Sailor Boy's Experience. Napanee, Ontario. 1892. 107, [1]pp. plus eleven plates (some one-color tinted). This volume is bound in the original printed wrappers, although the spine is chipped and the backstrip is mostly gone.

The author shipped out on the vessel Liverpool and records some of the more interesting side-lights of a seaman's life and duties. Stevens crossed the equator, traveled around the Horn to Peru, and visited the Chincha Islands in the Pacific. Another section details a later voyage to Rio de Janeiro. Stevens then traveled to the West Indies, out of Philadelphia. He was then "smuggled" into the United States Army, leaving one night to cross the border back into Canada. Stevens, in a brief introduction, states that he has "endeavored to present to the reader, Life as I have seen it, and as this work to some extent will fall into the hands of the young, I have refrained from publishing the darker side of my experience; right here let me say I might have inserted some stories that some would call 'Sea Tales', but thought it best to hold to facts as I remembered them, with a little spice thrown in."

The last Chapter deals with a trip to Florida after the Civil War. Stevens purchased a ticket on the Atlantic Coast Line from New York to Orlando, adding that his ticket was about three yards long. He describes his first thoughts as he travels south from Jacksonville:

After resting a few hours in Jacksonville, I took the Jacksonville, Tampa and Key-West Ry. For Orlando, South Florida, passing en route a number of orange groves loaded with luscious fruit, forming a very picturesque scene.

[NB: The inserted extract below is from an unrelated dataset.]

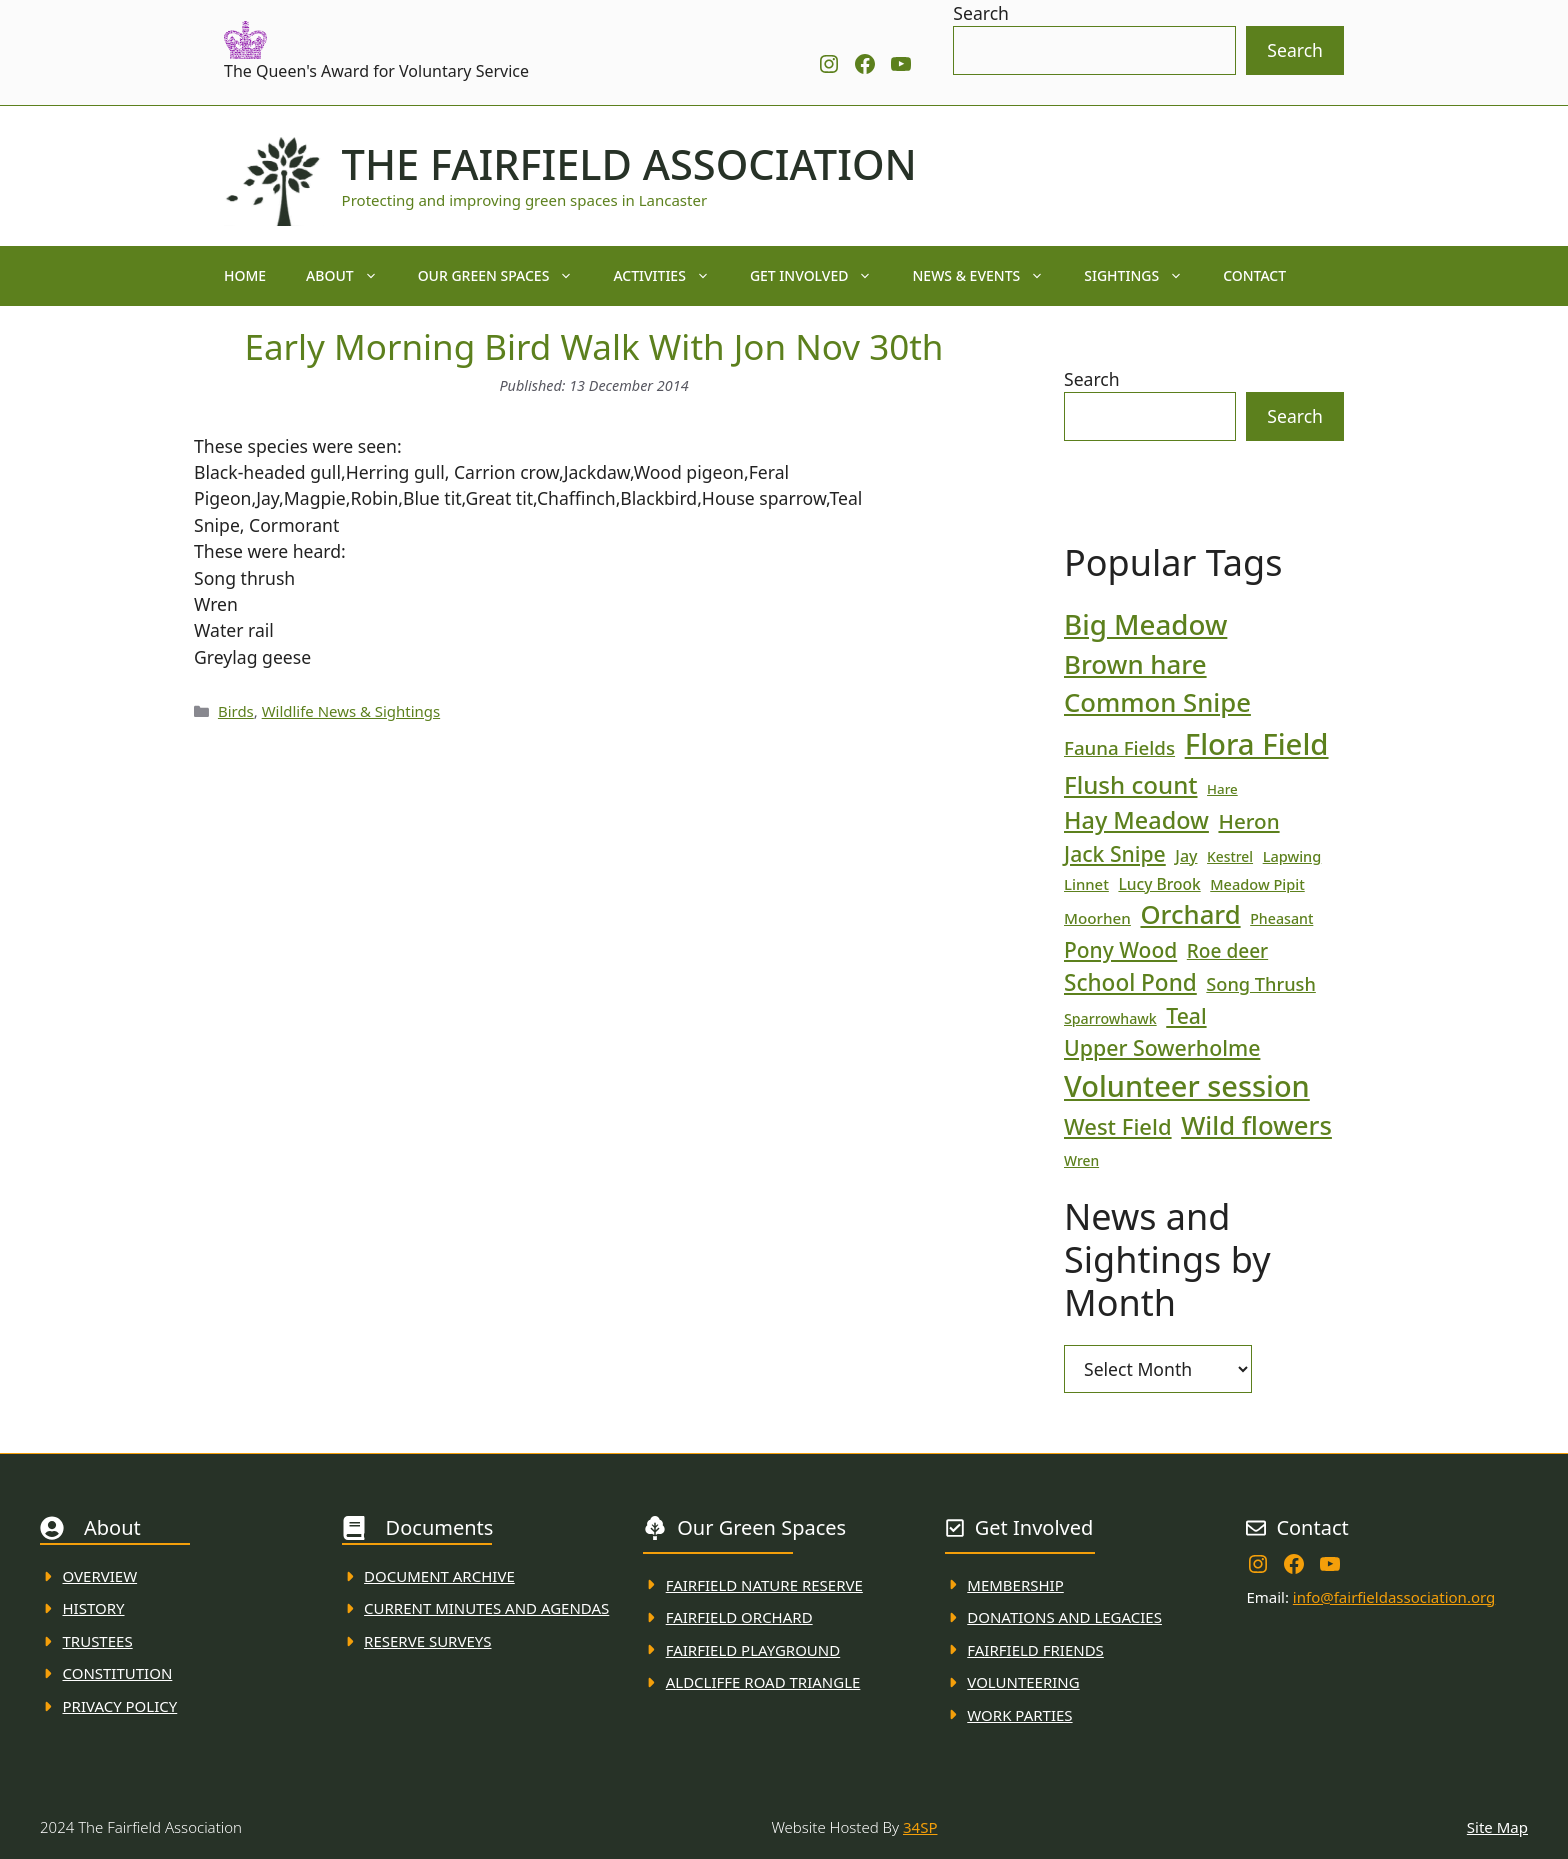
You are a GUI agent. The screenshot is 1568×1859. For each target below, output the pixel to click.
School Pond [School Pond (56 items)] (1130, 982)
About (352, 276)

The soil along this line of railroad is chiefly sand, and it appears that all the work necessary to build a railroad is to "down" the Georgia pines, grub out the roots, make a ditch on each side and lay the ties and rails....Orlando has a population of about 6,000, is a pretty town and the county seat of Orange county. From what I saw of it and the people, I should think it a very desirable place to live on account of its elevation, it being situated about midway between the Gulf of Mexico on the west, and the Atlantic Ocean on the east; it is also surrounded by numerous lakes. The inhabitants claim it is protected from frosts in the winter and it is cool in the summer on account of the winds which blow from the Gulf and the Ocean.

Stevens eventually ran a successful potash factory and business in Ontario, Canada. The final page of the volume is an advertisement for unbleached hardwood ashes to be used as fertilizer. The ash is "Sold and exported by rail on short notice by Charles Stevens, Napanee, Ontario, Canada." The fragile condition of this volume offers ample explanation to the rarity of the work in library collections. Most of the chapters are illustrated by small drawings on the beginning page and the volume also contains six plates, some of which are printed with colored ink. Two portraits of the author complete the illustrations.